L'affiche ne s'annonce pas comme un sommet footballistique, mais le match Iran – Etats-Unis mardi sera un moment fort du Mondial 2022 au Qatar, avec pour enjeu bien plus qu'une qualification en 1/8 de finale.
Jusqu'à ce duel (20h00), les sélections des deux pays, qui n'entretiennent pas de relations diplomatiques, ne se sont affrontées que deux fois dans l'histoire du football.
Si un nul en amical en 2000 (1-1) fut oublié aussi vite que joué, l'autre opposition reste dans les mémoires: le «match de la fraternité», remporté lors du Mondial 1998 en France par l'Iran 2 à 1 dans une ambiance incandescente à Lyon.
Jouée dans un contexte de dégel entre l'Occident et la République islamique, un an après l'élection à la présidence du modéré Mohammad Khatami, la rencontre avait été l'occasion de gestes de fraternisation entre les deux équipes qui s'étaient mélangées pour poser ensemble sur la photo officielle du match, s'offrant fleurs et fanions.
Le contexte est autrement plus tendu cette année, avec en toile de fond le mouvement de contestation inédit réprimé dans le sang par Téhéran.
Scrutés sans relâche
Les joueurs iraniens disputent leur Mondial scrutés par le monde entier, sans que le football ne soit pour grand-chose dans cette curiosité pesante. Avant chacune de leurs deux premières rencontres, ils ont dû répondre aux mêmes questions, posées de manière parfois très insistantes par les médias occidentaux.
S'abstiendront-ils de chanter leur hymne pour signifier leur soutien aux manifestants comme ils l'ont fait contre l'Angleterre mais pas contre les Gallois? Fêteront-ils leurs buts? Feront-ils des gestes symboliques pour dénoncer la répression?
Plusieurs joueurs, notamment la star Sardar Azmoun, un des héros de la victoire contre le pays de Galles lors du match précédent (2-0), ont dénoncé la répression sur les réseaux sociaux. Mais beaucoup de sympathisants des manifestants reprochent à la Team Melli son attitude, comme quand elle a été reçue par le président ultraconservateur Ebrahim Raissi avant son départ pour Doha.
Autres images très commentées, celles des forces de l'ordre fêtant ostensiblement la victoire contre les Gallois, qui a été saluée par un tweet du Guide suprême Ali Khamenei.
Estimant que ses joueurs sont coincés dans une situation où, quoi qu'ils fassent, on le leur reprochera, leur sélectionneur portugais Carlos Queiroz semble avoir accepté d'endosser le rôle de paratonnerre des critiques et a tenté de ramener le match à sa seule dimension sportive.

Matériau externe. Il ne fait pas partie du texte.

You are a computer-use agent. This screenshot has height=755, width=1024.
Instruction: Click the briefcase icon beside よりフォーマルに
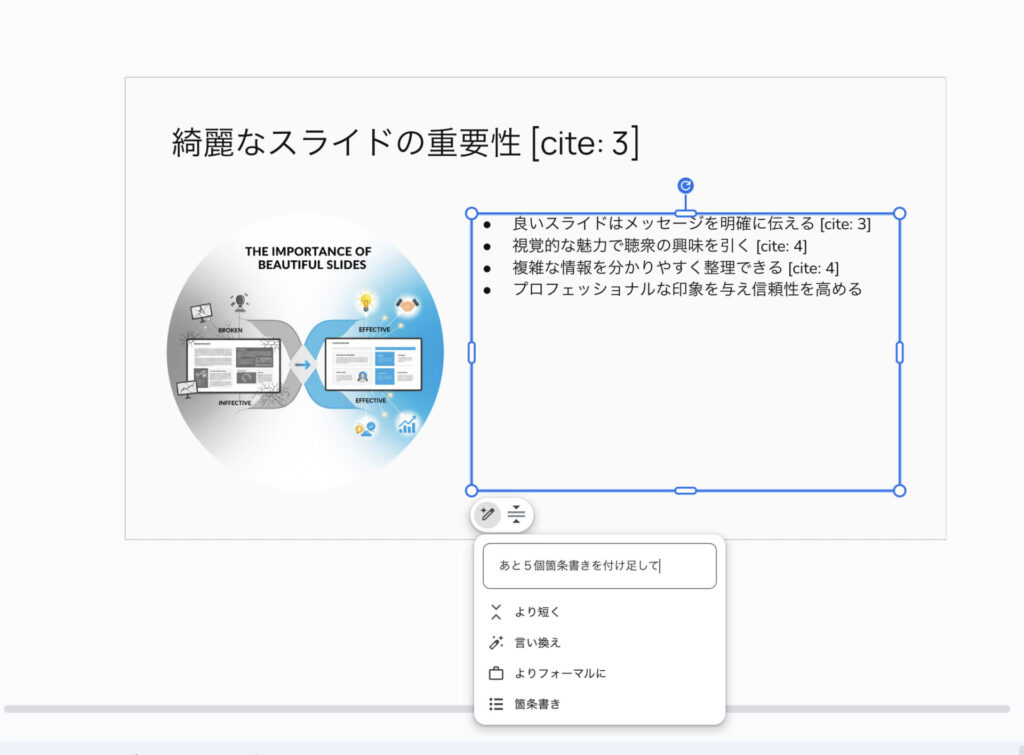(496, 673)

Elle est considérable: un nul pourrait suffire pour assurer à l'Iran la première qualification de son histoire en 1/8 de finale d'un Mondial, pour sa sixième participation.
Mais les Etats-Unis, qui ont absolument besoin d'une victoire pour franchir ce tour, ont ramené la géopolitique dans les débats d'avant-match.
Sur son compte Twitter, la Team USA a fait disparaître le symbole de la République islamique sur le drapeau iranien utilisé pour annoncer le match, un geste «ponctuel pour montrer notre solidarité avec les femmes en Iran». Le drapeau officiel a ensuite été remis.
«Nous ne nous occupons pas de ce qui se passe à l'extérieur, et la seule chose que nous puissions faire, c'est de nous excuser au nom des joueurs et de l'encadrement. Nous n'avons pas pris part à cela», a souligné, à propos de l'affaire du drapeau, le sélectionneur Gregg Berhalter.